Abstract Felodipine is a dihydropyridine calcium channel blocker commonly used for the treatment of mild to moderate hypertension and angina pectoris. Felodipine undergoes extensive hepatic first pass metabolism resulting in low oral bioavailability of 15 %. The aim of this study is to develop a formulation of nanovesicular Spanlastics to improve the transdermal delivery of felodipine and solve the problem of low bioavailability. The felodipine-loaded Spanlastics were prepared using the ethanol injection method with Span 60 as surfactant and Tween 80, which provides elasticity to the vesicles, according to the 23 factorial design using Design Expert® Software version 13. The solution that had the highest desirability was optimized. The final five runs were incorporated into a gel base and evaluated for in vitro drug release, spreadability and viscosity.

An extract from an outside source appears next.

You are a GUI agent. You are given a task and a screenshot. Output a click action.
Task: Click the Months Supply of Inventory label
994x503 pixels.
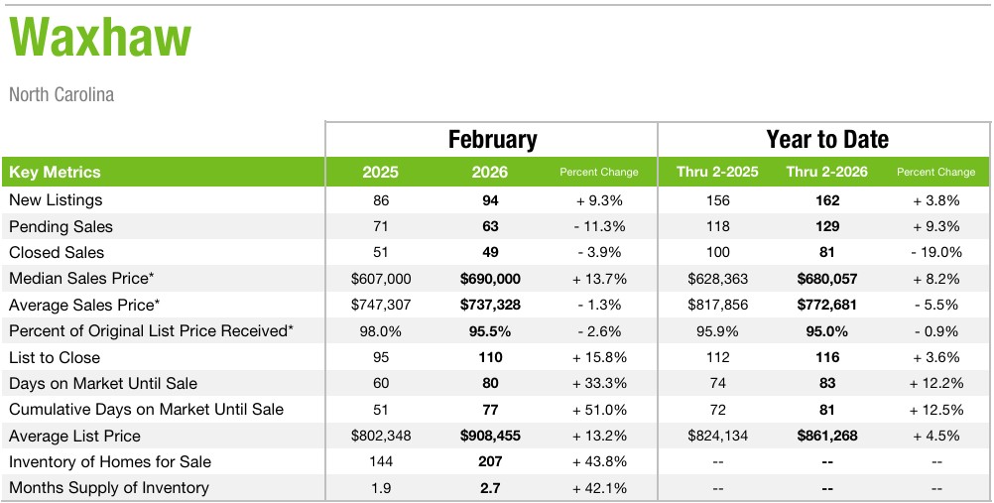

Stability studies were conducted over a period of 3 months. The formulated Spanlastics had a particle size in the range of (132–155) nm and an entrapment efficiency in the range of (80–94) %. The final five runs were found to have optimum characteristics. Differential scanning calorimetry, X-ray diffraction studies and Fourier transform infrared studies were performed to ensure the encapsulation of the drug in the nanovesicles. The developed hydrogel showed in vitro drug release in the range of (80–94) % and the formulation was found to be stable after a period of 3 months. The optimized formula comprised of Span 60 and Tween 80 in ratio of 8:2. Overall, the results confirmed that Spanlastics loaded with felodipine proved to be superior nanocarriers for transdermal delivery of felodipine.